Where a builder failed to insulate much of the attic space in a two-year-old home, other faults were observed that express extremes of construction error.
I find much fault with this careless and dangerous cut-in of a roof high vent
This is ordinary 7/16" OSB employed as roof sheathing. Where such sheathing is of the least quality and cost that a builder is permitted to use, an awfully-excessive and careless cut for a roof high vent is a great compromise of roof integrity, as a stress riser. An opening larger than the vent perimeter is yet-worse by saw cuts that go far beyond corners. Where stress risers at adjacent vents are aligned, who would say this could not speed roof collapse in a high-wind event?
The served roof high vent is an inexpensive Famco FA50, with 50 sq in screen net free area. Where a pipe 8" diameter could efficiently feed this vent, the sheathing cut is seen as very foolish. A neat 8" hole in sheathing is not likely a stress riser at all.
This is the FA50 manufacturer illustration .

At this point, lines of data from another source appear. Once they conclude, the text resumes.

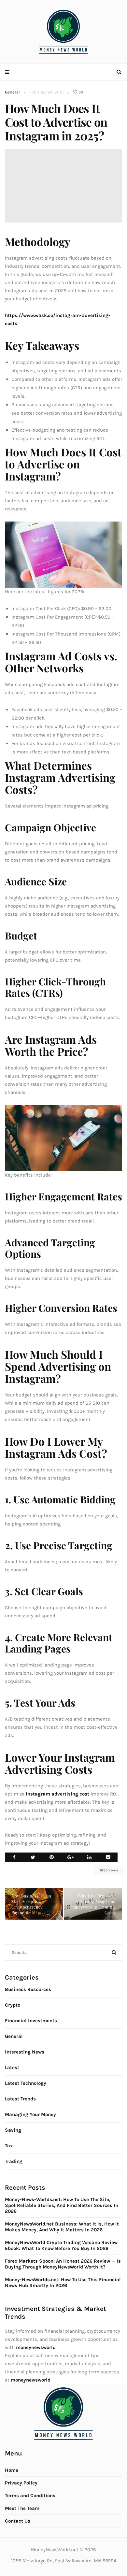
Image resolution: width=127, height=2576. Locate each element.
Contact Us (17, 2521)
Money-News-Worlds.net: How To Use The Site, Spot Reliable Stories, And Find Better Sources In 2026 (61, 2205)
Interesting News (24, 2052)
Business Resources (28, 1989)
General (12, 92)
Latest (12, 2067)
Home (11, 2470)
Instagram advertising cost (57, 1794)
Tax (9, 2146)
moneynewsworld (30, 2380)
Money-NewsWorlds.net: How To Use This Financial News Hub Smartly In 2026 (63, 2282)
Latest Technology (25, 2083)
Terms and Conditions (30, 2495)
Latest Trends (20, 2099)
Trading (13, 2161)
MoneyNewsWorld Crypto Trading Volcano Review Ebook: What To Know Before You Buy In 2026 (61, 2245)
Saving (13, 2130)
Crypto (12, 2005)
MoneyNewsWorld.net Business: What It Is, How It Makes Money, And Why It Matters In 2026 (62, 2227)
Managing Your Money (30, 2114)
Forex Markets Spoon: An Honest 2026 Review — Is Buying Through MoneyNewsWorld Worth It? (63, 2264)
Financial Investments (31, 2021)
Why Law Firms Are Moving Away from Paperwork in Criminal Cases (93, 1904)
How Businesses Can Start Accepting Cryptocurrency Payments (31, 1904)
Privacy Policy (21, 2483)
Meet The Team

And, here is detail of dangerous vent misalignment with the sheathing cut. Perfect alignment is unlikely, and this is the worst I have seen.
At vent base I see staining from to-be-expected leakage, that must increase as a tar-only seal degrades.
More important, someone walking the roof below this vent might break through the unsupported shingle slot about 5” wide, with severe injury.
Now consider the installation errors in view of the prior blog post:
Roof Caps For Bath and Kitchen Exhaust Ducts
A new-home roofer carelessly left possible tragedy for the known home buyer. The builder might ultimately be at fault, certainly failing to represent the buyers interest in this and other matters. The manufacturer and relevant building codes too, are at fault; and let us propose solutions from this direction.
Propose a better static roof vent, NFA 50
Look back in this blog:
Land here:Slow Progress In Solar-Powered Attic Ventilation
Find that inspiration of roof vents with an intervening roof penetration adapter, came from wishes for quite-large roof cuts for powered attic fans, say 12.5" maximum diameter.
The simple adapter plate is set atop roof membrane, sealed at top to the roof membrane. All involved lower shingle courses rest on the adapter plate.
Fan electronics are serviceable/ swappable, without impact on roof sealing. A bug-blocking screen will get fouled, and may be serviced from the roof as needed. Good fan aerodynamics include smooth draw through a bellmouth. If fan blades of larger diameter than the roof cut are better, let the fan reside below the flare or bellmouth. Let us get over treatment of attics as inaccessible trash pits as treated by the Solaro crew.
For an 8" static vent, let the roof cut be 8 3/8". For a 12" duct of a large powered fan, let the roof cut be 12.5" diameter. Bring air to the roof opening via a bellmouth and an Aperture Box.